Saber usar os fundos europeus

 

Carlos Carvalho Presidente da ANJE – Associação Nacional de Jovens Empresários

 

 

É inegável que Portugal tem um historial de aplicação inadequada ou inócua de fundos europeus. Como sabemos, muitos projetos com financiamento comunitário tinham à partida uma relação custo-benefício duvidosa e acabaram por gerar escasso retorno económico e social para o país. Em alguns casos, houve decisões pouco transparentes, derrapagens de custos, atrasos nas obras, impactos ambientais indesejáveis, despesismo e erros de gestão financeira.
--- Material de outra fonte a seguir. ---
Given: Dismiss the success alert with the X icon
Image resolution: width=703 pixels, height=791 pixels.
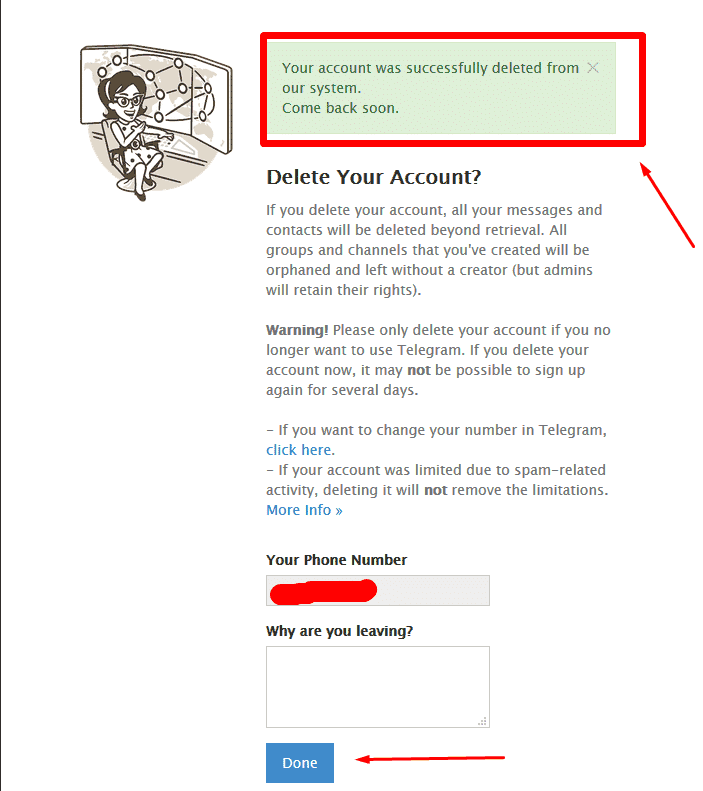Looking at the screenshot, I should tap(593, 68).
Percebemos, assim, que a eficácia dos fundos europeus depende, não apenas do volume de recursos alocados, mas sobretudo da capacidade de planeamento e execução dos projetos. Para maximizar o impacto dos fundos, é indispensável visão estratégica, celeridade decisória, transparência e agilidade processual, qualidade de gestão e escrutínio político. Caso contrário, Portugal tenderá a reincidir nos erros do passado e a atrasar-se na convergência com a Europa.
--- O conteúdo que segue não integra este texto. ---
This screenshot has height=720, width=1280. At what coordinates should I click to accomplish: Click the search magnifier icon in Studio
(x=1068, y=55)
No caso das empresas, importa alterar procedimentos e mentalidades no toca aos fundos. Os incentivos comunitários não devem ser usados para gestão corrente, mas sim para alavancar investimentos, expandir atividades, melhorar desempenhos, ampliar resultados. Ou seja, o financiamento europeu tem de servir como fator de aceleração empresarial, potenciando os recursos e capacidades das empresas.

A mesma premissa é válida para o Estado. Os fundos europeus não devem ser usados para suprir necessidades de gestão corrente dos serviços públicos, mas sim para melhorar a sua eficiência e qualidade. De resto, os decisores públicos deviam procurar desenvolver o país sem recurso às ajudas comunitárias, pois estas não vão durar para sempre. Portugal parece por vezes viciado no dinheiro que vem de Bruxelas, o que é contraproducente e revela falta de visão estratégica.

É verdade que Portugal recuperou de décadas de isolamento internacional, atrasos estruturais e subdesenvolvimento económico e social graças à poderosa alavanca que são os fundos europeus. As famílias viram as suas condições de vida e bem-estar melhorar substancialmente. O tecido empresarial desenvolveu-se, ganhou competitividade e capacidade de inovação. O Estado modernizou as infraestruturas e equipamentos públicos, reforçou a coesão social e territorial, investiu na qualificação, ensino, ciência e inovação e promoveu a sustentabilidade ambiental.

Tudo isto devemos à política de coesão da UE e à solidariedade entre Estados-membros. Mas, com os problemas e dissensões que o projeto europeu enfrenta hoje, há o sério risco de a política de coesão perder peso e dos fundos para os países de convergência, como Portugal, deixarem de fluir tão generosamente. Nessa altura, vamos olhar para trás e lamentar não termos traduzido em mais riqueza, qualidade de vida, recursos e competitividade económica o dinheiro vindo da UE. Mais: o país continuará impreparado para convergir com a Europa ou até para ser economicamente sustentável sem o respaldo dos fundos.

É consciente de tudo isto que Portugal deve focar-se, agora, na correta e atempada execução do PRR. O Plano de Recuperação e Resiliência não pode ser mais uma oportunidade perdida de desenvolvimento estrutural do país, designadamente no que se refere aos fatores críticos enfatizados nos Relatórios Letta e Draghi: produtividade, competitividade e inovação.